Among the entries below, find each line holding "Toggle" and return it.

# Study material
'''

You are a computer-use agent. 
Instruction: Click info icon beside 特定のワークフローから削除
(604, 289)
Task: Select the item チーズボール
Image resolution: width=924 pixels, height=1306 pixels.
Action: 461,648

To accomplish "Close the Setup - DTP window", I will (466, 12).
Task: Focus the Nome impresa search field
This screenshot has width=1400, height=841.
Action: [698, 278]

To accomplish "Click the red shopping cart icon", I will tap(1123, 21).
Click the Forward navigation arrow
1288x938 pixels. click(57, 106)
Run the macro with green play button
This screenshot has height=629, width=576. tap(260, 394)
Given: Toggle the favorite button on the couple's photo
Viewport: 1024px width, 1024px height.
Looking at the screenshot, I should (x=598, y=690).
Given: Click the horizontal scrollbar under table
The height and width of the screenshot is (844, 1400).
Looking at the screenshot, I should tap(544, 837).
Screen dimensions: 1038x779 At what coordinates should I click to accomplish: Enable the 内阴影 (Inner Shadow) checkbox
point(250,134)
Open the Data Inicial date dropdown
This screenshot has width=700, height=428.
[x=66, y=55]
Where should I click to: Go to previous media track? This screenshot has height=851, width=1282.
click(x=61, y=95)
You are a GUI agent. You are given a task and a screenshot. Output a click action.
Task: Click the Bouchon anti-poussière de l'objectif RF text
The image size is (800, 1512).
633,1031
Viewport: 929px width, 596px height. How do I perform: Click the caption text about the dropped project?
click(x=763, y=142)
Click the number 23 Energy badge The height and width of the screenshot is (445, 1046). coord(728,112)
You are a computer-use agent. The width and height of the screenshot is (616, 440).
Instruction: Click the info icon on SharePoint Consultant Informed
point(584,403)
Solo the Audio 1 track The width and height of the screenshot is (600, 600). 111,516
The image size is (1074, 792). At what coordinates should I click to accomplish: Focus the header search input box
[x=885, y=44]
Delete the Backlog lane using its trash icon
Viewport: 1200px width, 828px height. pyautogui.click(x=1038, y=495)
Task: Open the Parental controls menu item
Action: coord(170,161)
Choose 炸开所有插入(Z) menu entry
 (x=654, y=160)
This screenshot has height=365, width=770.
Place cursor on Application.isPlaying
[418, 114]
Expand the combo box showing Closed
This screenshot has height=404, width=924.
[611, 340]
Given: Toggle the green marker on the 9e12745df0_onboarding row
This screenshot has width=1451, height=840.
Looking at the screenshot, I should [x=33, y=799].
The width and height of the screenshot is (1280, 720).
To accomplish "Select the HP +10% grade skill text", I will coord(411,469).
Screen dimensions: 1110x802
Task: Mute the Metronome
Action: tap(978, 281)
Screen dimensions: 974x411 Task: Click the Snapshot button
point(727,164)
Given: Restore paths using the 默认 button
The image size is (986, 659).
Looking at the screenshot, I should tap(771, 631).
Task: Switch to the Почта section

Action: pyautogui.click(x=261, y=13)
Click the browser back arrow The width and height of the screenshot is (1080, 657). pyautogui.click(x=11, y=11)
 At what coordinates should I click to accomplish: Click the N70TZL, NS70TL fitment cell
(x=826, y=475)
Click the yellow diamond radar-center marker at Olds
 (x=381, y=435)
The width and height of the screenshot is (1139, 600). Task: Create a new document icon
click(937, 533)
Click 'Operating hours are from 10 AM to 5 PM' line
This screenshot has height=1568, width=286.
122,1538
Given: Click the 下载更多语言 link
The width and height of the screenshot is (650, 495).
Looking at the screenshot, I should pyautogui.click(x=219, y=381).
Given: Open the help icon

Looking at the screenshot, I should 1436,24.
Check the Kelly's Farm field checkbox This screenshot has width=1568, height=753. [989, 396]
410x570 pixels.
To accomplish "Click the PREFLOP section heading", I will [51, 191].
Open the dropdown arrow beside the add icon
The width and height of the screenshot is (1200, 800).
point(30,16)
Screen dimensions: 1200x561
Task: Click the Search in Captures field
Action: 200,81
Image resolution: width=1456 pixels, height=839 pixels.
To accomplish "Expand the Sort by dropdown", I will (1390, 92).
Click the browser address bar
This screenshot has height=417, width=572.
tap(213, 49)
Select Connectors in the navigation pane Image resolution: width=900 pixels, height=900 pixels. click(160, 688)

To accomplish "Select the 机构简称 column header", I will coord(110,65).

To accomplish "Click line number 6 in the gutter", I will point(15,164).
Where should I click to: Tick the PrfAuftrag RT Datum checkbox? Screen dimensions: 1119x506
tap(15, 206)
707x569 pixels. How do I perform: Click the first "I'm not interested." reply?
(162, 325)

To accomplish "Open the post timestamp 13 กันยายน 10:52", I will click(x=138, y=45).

'''

# Output of the task
Given: Toggle the favorite button on the couple's photo
Given: Toggle the green marker on the 9e12745df0_onboarding row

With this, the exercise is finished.